Nina Faure dénonce à travers une parole donnée à des femmes de tous horizons, cette absence du plaisir féminin au cœur des relations hétérosexuelles, culturellement dominées par un utilitarisme masculin et patriarcal. Sa “chronique d’une révolution féministe” invite chaque femme à une nouvelle réflexion sur la dimension politique de nos intimités, afin de passer un nouveau cap dans les luttes pour l’égalité et l’émancipation des femmes.
En effet, si nos aînées ont acquis de haute lutte une relative égalité et dignité des femmes dans le droit français, elle est loin d’être aboutie, et nos vies de femmes sont encore trop souvent jalonnées de harcèlements et de violences.
Cet état de fait peut trouver une explication dans le tabou de la sexualité, qui laisse inexploré l’angle mort que constituent pour beaucoup nos intimités dans les luttes féministes. Nous avons intériorisé par notre éducation et notre culture, le sexisme et la misogynie, cette haine de nos propres corps qui nous empêche d’abolir totalement le patriarcat dans nos esprits en premier lieu. Aussi, la résistance des hommes que nous aimons, qu’elle soit passive où assumée, nous entrave dans notre chemin vers l’émancipation. Et nous les femmes de culture patriarcale, nous y soumettons parce que nous n’apprenons pas à couvrir nos besoins affectifs autrement que dans les relations hétérosexuelles.

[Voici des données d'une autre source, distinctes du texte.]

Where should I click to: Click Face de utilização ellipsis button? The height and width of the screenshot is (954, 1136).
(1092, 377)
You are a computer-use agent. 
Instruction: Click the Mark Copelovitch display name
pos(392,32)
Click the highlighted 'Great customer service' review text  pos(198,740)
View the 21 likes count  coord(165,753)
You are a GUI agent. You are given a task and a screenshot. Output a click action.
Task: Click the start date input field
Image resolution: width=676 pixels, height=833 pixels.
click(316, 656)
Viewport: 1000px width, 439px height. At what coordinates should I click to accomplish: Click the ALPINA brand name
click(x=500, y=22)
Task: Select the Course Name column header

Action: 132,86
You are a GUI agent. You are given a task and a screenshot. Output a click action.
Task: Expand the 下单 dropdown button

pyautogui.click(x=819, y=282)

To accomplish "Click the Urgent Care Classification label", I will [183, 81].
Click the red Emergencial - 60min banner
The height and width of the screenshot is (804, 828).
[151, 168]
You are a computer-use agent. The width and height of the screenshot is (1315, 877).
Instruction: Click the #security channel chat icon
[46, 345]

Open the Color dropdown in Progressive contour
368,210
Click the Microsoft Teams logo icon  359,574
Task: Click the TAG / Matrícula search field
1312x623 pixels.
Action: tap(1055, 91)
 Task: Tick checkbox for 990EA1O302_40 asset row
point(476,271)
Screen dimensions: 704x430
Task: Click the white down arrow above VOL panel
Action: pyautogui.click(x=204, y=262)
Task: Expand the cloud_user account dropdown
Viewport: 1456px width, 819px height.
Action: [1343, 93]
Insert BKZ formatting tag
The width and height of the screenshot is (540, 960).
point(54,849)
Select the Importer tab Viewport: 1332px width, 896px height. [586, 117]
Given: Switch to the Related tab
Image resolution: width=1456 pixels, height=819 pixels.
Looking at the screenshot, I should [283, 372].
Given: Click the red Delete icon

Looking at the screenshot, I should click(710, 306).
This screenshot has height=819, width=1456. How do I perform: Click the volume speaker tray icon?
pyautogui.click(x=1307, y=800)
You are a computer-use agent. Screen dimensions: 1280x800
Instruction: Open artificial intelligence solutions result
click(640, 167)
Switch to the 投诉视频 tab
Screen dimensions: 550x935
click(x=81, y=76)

C’est pourquoi Nina Faure nous propose à la fois le partage entre les femmes, et l’extension de nos luttes vers nos sphères intimes, pour expulser le patriarcat des dernières niches qu’il lui reste. Peut-être arriverons-nous alors à reconnaître notre force, celle des femmes, des mères, des aidantes et des soignantes qui, chaque fois qu’elles se sont arrêtées de travailler dans l’histoire, ont obtenu des avancées avec une efficacité redoutable, car seules capables de mettre un pays à l’arrêt, toutes classes sociales confondues.
Nina Faure qui avait commencé par une recherche du plaisir féminin termine ainsi : la grève des femmes comme perspective de lutte pour les droits, dans la joie et la sororité.
La commission écoféminisme de Génération Écologie souligne l’importance de ce film, et invite à soutenir sa diffusion en organisant des projections dans les cinémas indépendants dans les territoires.